Mengawal Produksi dan Nilai Ekonomi Cengkih Indonesia
Repost – Kompas.com
CENGKIH merupakan salah satu komoditas perkebunan bernilai ekonomi tinggi dan peran strategis dalam perekonomian nasional. Data dari Kementerian Pertanian menunjukkan bahwa pada 2021, produksi cengkih Indonesia sebesar 138.000 ton, lalu meningkat pada 2023 menjadi 140.000 ton atau setara dengan 73 persen total produksi cengkih dunia.
Sebagian besar produksi cengkih Indonesia bersumber dari perkebunan rakyat mencakup sekitar 99 persen total luas areal pertanaman cengkih nasional yang mencapai 583.000 hektare pada 2023. Meskipun sebagai produsen utama cengkih dunia, negara ini masih mengimpor cengkih dalam jumlah signifikan.
Pada periode Januari-Oktober 2022, nilai impor cengkih Indonesia mencapai 189 juta dollar AS atau sekitar Rp 3 triliun dengan volume impor sebesar 21.000 ton. Sebaliknya, nilai ekspor cengkih Indonesia pada periode yang sama tercatat hanya 48,15 juta dollar AS atau sekitar Rp 752 miliar dengan volume ekspor sebesar 8.000 ton.
Kesenjangan antara nilai ekspor dan impor ini mengindikasikan bahwa meskipun Indonesia memegang peran besar di pasar global, tingginya kebutuhan domestik, terutama dari industri rokok kretek, mendorong negara ini untuk mengimpor cengkih dalam jumlah besar. Kondisi ini menunjukkan adanya peluang besar untuk memperkuat produktivitas dan pengelolaan pascapanen guna mengurangi ketergantungan impor.
Nilai Ekonomi Cengkih
Sebagian besar cengkih yang diproduksi oleh petani dijual kepada pedagang pengumpul atau tengkulak, yang kemudian menyalurkannya ke pabrik pengolahan atau pasar nasional. Sebagian kecil petani juga menjual cengkih langsung ke industri, khususnya industri rokok kretek yang merupakan konsumen utama cengkih di Indonesia.

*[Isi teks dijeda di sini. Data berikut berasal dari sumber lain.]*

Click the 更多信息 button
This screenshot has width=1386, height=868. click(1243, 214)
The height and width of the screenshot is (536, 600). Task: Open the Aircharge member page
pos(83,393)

Lebih dari 90 persen produksi cengkih nasional diserap oleh industri rokok kretek, sementara sisanya digunakan dalam industri rempah-rempah, farmasi, perisa, dan aroma.Pola distribusi ini membuat harga cengkih di tingkat petani sangat bergantung pada peran pedagang pengumpul dan permintaan dari industri rokok kretek.
Fluktuasi harga ini kerap menjadi tantangan bagi petani, terutama saat pasokan meningkat sementara permintaan industri tetap stabil. Cengkih memiliki peran strategis dalam perekonomian nasional, terutama melalui kontribusinya terhadap penerimaan negara dari cukai rokok. Pada 2021, pendapatan negara dari cukai rokok mencapai Rp 104 triliun, di mana sebagian besar bersumber dari rokok kretek berbasis cengkih.
Selain itu, sekitar 10 persen total produksi cengkih dimanfaatkan oleh industri rempah-rempah, farmasi, serta pengolahan perisa dan aroma. Mutu cengkih dipengaruhi empat faktor utama, yaitu proses budidaya, varietas yang digunakan, pengendalian hama dan penyakit, serta pengelolaan pascapanen.
Proses budidaya yang optimal dan pemilihan varietas unggul dapat meningkatkan kualitas dan produktivitas cengkih. Di sisi lain, pengendalian hama dan penyakit diperlukan untuk mencegah kerusakan tanaman yang dapat menurunkan kualitas hasil panen.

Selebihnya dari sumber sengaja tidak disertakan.